(Saved data entries)
================

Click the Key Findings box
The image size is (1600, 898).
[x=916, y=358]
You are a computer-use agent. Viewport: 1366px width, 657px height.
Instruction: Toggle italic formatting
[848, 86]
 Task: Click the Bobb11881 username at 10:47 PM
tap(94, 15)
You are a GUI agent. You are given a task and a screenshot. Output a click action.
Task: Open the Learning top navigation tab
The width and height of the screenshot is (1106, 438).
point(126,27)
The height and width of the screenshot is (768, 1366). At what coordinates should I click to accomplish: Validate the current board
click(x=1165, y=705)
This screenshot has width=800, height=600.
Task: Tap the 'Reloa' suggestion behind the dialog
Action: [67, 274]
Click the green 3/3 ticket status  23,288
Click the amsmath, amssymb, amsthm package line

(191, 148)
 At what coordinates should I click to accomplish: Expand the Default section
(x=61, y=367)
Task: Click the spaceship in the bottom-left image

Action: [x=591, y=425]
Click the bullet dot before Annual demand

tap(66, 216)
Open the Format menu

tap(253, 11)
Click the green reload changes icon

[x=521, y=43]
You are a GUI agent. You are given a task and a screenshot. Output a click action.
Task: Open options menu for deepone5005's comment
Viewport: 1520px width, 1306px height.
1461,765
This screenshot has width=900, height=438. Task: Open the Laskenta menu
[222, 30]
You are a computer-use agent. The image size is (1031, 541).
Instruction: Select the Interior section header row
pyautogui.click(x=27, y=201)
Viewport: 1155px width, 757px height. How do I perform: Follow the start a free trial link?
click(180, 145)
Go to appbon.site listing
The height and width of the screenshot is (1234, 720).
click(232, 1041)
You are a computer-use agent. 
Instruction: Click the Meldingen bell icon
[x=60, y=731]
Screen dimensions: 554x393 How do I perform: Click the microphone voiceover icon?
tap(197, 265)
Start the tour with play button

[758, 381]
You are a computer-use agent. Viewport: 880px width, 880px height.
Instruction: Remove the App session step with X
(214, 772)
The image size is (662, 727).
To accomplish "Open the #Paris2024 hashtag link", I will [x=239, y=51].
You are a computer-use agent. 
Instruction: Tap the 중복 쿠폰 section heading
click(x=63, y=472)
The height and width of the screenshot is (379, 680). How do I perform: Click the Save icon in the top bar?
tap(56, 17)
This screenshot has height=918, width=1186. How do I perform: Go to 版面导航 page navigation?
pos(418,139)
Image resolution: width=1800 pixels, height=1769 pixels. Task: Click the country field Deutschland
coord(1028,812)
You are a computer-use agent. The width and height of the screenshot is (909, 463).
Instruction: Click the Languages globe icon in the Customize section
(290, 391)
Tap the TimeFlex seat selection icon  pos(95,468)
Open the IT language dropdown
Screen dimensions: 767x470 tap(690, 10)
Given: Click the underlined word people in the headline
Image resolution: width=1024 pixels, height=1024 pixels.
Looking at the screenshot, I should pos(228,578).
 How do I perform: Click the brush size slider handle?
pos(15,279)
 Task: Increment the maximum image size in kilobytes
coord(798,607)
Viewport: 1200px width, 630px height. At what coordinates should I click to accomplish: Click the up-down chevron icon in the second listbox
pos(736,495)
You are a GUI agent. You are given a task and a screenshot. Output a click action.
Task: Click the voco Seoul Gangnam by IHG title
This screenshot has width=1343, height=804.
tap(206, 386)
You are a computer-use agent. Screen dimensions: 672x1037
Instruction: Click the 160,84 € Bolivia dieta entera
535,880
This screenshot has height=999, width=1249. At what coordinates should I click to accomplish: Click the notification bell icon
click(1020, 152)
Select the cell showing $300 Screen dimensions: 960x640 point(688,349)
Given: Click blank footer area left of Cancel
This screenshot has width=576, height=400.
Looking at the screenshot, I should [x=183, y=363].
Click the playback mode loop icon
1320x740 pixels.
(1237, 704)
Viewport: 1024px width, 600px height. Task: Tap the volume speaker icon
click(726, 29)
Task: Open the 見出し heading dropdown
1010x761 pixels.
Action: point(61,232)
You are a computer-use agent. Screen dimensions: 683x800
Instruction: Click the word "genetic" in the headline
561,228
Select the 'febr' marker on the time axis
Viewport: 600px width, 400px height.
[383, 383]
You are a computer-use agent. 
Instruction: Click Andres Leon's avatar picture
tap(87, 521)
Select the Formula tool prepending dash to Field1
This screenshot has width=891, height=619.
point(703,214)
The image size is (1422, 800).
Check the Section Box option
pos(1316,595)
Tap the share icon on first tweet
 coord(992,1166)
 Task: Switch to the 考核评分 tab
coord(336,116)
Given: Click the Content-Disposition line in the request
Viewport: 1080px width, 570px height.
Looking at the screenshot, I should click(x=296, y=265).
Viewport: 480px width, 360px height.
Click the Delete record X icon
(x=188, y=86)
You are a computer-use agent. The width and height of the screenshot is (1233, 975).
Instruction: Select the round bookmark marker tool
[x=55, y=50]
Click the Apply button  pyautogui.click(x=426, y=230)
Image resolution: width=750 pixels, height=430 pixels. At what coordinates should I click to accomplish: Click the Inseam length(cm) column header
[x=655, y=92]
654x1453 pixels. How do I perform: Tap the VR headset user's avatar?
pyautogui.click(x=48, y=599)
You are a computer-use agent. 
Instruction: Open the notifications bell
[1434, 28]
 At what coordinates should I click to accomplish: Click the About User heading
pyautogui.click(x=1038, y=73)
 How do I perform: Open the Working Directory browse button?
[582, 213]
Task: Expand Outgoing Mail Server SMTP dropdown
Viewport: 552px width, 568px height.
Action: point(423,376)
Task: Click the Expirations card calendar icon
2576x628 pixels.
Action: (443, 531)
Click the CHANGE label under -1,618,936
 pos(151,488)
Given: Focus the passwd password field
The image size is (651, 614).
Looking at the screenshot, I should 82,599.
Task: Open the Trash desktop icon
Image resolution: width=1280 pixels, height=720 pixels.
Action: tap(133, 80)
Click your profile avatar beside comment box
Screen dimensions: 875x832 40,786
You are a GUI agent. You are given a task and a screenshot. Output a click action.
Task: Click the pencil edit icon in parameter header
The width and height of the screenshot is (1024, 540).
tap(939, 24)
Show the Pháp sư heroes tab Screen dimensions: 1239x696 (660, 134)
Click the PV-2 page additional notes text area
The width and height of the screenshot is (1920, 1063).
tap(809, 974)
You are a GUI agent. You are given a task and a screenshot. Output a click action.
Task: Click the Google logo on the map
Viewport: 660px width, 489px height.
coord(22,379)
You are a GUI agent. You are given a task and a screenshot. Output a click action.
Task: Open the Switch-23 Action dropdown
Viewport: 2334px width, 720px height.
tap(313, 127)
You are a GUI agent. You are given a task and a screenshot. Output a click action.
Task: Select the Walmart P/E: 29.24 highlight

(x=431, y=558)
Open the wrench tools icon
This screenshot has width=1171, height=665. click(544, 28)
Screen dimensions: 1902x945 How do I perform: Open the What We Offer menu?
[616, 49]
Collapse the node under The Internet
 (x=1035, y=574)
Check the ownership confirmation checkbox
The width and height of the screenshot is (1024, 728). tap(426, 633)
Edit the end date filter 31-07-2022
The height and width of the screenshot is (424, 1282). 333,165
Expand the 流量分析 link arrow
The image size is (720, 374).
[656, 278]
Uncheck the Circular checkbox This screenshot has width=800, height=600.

================

Each entry given above is to be duplicated exactly.

Click the Key Findings box
The image size is (1600, 898).
[x=916, y=358]
You are a computer-use agent. Viewport: 1366px width, 657px height.
Instruction: Toggle italic formatting
[848, 86]
 Task: Click the Bobb11881 username at 10:47 PM
tap(94, 15)
You are a GUI agent. You are given a task and a screenshot. Output a click action.
Task: Open the Learning top navigation tab
The width and height of the screenshot is (1106, 438).
point(126,27)
The height and width of the screenshot is (768, 1366). At what coordinates should I click to accomplish: Validate the current board
click(x=1165, y=705)
This screenshot has width=800, height=600.
Task: Tap the 'Reloa' suggestion behind the dialog
Action: [67, 274]
Click the green 3/3 ticket status  23,288
Click the amsmath, amssymb, amsthm package line

(191, 148)
 At what coordinates should I click to accomplish: Expand the Default section
(x=61, y=367)
Task: Click the spaceship in the bottom-left image

Action: [x=591, y=425]
Click the bullet dot before Annual demand

tap(66, 216)
Open the Format menu

tap(253, 11)
Click the green reload changes icon

[x=521, y=43]
You are a GUI agent. You are given a task and a screenshot. Output a click action.
Task: Open options menu for deepone5005's comment
Viewport: 1520px width, 1306px height.
1461,765
This screenshot has width=900, height=438. Task: Open the Laskenta menu
[222, 30]
You are a computer-use agent. The image size is (1031, 541).
Instruction: Select the Interior section header row
pyautogui.click(x=27, y=201)
Viewport: 1155px width, 757px height. How do I perform: Follow the start a free trial link?
click(180, 145)
Go to appbon.site listing
The height and width of the screenshot is (1234, 720).
click(232, 1041)
You are a computer-use agent. 
Instruction: Click the Meldingen bell icon
[x=60, y=731]
Screen dimensions: 554x393 How do I perform: Click the microphone voiceover icon?
tap(197, 265)
Start the tour with play button

[758, 381]
You are a computer-use agent. Viewport: 880px width, 880px height.
Instruction: Remove the App session step with X
(214, 772)
The image size is (662, 727).
To accomplish "Open the #Paris2024 hashtag link", I will [x=239, y=51].
You are a computer-use agent. 
Instruction: Tap the 중복 쿠폰 section heading
click(x=63, y=472)
The height and width of the screenshot is (379, 680). How do I perform: Click the Save icon in the top bar?
tap(56, 17)
This screenshot has height=918, width=1186. How do I perform: Go to 版面导航 page navigation?
pos(418,139)
Image resolution: width=1800 pixels, height=1769 pixels. Task: Click the country field Deutschland
coord(1028,812)
You are a computer-use agent. The width and height of the screenshot is (909, 463).
Instruction: Click the Languages globe icon in the Customize section
(290, 391)
Tap the TimeFlex seat selection icon  pos(95,468)
Open the IT language dropdown
Screen dimensions: 767x470 tap(690, 10)
Given: Click the underlined word people in the headline
Image resolution: width=1024 pixels, height=1024 pixels.
Looking at the screenshot, I should pos(228,578).
 How do I perform: Click the brush size slider handle?
pos(15,279)
 Task: Increment the maximum image size in kilobytes
coord(798,607)
Viewport: 1200px width, 630px height. At what coordinates should I click to accomplish: Click the up-down chevron icon in the second listbox
pos(736,495)
You are a GUI agent. You are given a task and a screenshot. Output a click action.
Task: Click the voco Seoul Gangnam by IHG title
This screenshot has width=1343, height=804.
tap(206, 386)
You are a computer-use agent. Screen dimensions: 672x1037
Instruction: Click the 160,84 € Bolivia dieta entera
535,880
This screenshot has height=999, width=1249. At what coordinates should I click to accomplish: Click the notification bell icon
click(1020, 152)
Select the cell showing $300 Screen dimensions: 960x640 point(688,349)
Given: Click blank footer area left of Cancel
This screenshot has width=576, height=400.
Looking at the screenshot, I should [x=183, y=363].
Click the playback mode loop icon
1320x740 pixels.
(1237, 704)
Viewport: 1024px width, 600px height. Task: Tap the volume speaker icon
click(726, 29)
Task: Open the 見出し heading dropdown
1010x761 pixels.
Action: point(61,232)
You are a computer-use agent. Screen dimensions: 683x800
Instruction: Click the word "genetic" in the headline
561,228
Select the 'febr' marker on the time axis
Viewport: 600px width, 400px height.
[383, 383]
You are a computer-use agent. 
Instruction: Click Andres Leon's avatar picture
tap(87, 521)
Select the Formula tool prepending dash to Field1
This screenshot has width=891, height=619.
point(703,214)
The image size is (1422, 800).
Check the Section Box option
pos(1316,595)
Tap the share icon on first tweet
 coord(992,1166)
 Task: Switch to the 考核评分 tab
coord(336,116)
Given: Click the Content-Disposition line in the request
Viewport: 1080px width, 570px height.
Looking at the screenshot, I should click(x=296, y=265).
Viewport: 480px width, 360px height.
Click the Delete record X icon
(x=188, y=86)
You are a computer-use agent. The width and height of the screenshot is (1233, 975).
Instruction: Select the round bookmark marker tool
[x=55, y=50]
Click the Apply button  pyautogui.click(x=426, y=230)
Image resolution: width=750 pixels, height=430 pixels. At what coordinates should I click to accomplish: Click the Inseam length(cm) column header
[x=655, y=92]
654x1453 pixels. How do I perform: Tap the VR headset user's avatar?
pyautogui.click(x=48, y=599)
You are a computer-use agent. 
Instruction: Open the notifications bell
[1434, 28]
 At what coordinates should I click to accomplish: Click the About User heading
pyautogui.click(x=1038, y=73)
 How do I perform: Open the Working Directory browse button?
[582, 213]
Task: Expand Outgoing Mail Server SMTP dropdown
Viewport: 552px width, 568px height.
Action: point(423,376)
Task: Click the Expirations card calendar icon
2576x628 pixels.
Action: (443, 531)
Click the CHANGE label under -1,618,936
 pos(151,488)
Given: Focus the passwd password field
The image size is (651, 614).
Looking at the screenshot, I should 82,599.
Task: Open the Trash desktop icon
Image resolution: width=1280 pixels, height=720 pixels.
Action: tap(133, 80)
Click your profile avatar beside comment box
Screen dimensions: 875x832 40,786
You are a GUI agent. You are given a task and a screenshot. Output a click action.
Task: Click the pencil edit icon in parameter header
The width and height of the screenshot is (1024, 540).
tap(939, 24)
Show the Pháp sư heroes tab Screen dimensions: 1239x696 (660, 134)
Click the PV-2 page additional notes text area
The width and height of the screenshot is (1920, 1063).
tap(809, 974)
You are a GUI agent. You are given a task and a screenshot. Output a click action.
Task: Click the Google logo on the map
Viewport: 660px width, 489px height.
coord(22,379)
You are a GUI agent. You are given a task and a screenshot. Output a click action.
Task: Open the Switch-23 Action dropdown
Viewport: 2334px width, 720px height.
tap(313, 127)
You are a GUI agent. You are given a task and a screenshot. Output a click action.
Task: Select the Walmart P/E: 29.24 highlight

(x=431, y=558)
Open the wrench tools icon
This screenshot has width=1171, height=665. click(544, 28)
Screen dimensions: 1902x945 How do I perform: Open the What We Offer menu?
[616, 49]
Collapse the node under The Internet
 (x=1035, y=574)
Check the ownership confirmation checkbox
The width and height of the screenshot is (1024, 728). tap(426, 633)
Edit the end date filter 31-07-2022
The height and width of the screenshot is (424, 1282). 333,165
Expand the 流量分析 link arrow
The image size is (720, 374).
[656, 278]
Uncheck the Circular checkbox This screenshot has width=800, height=600.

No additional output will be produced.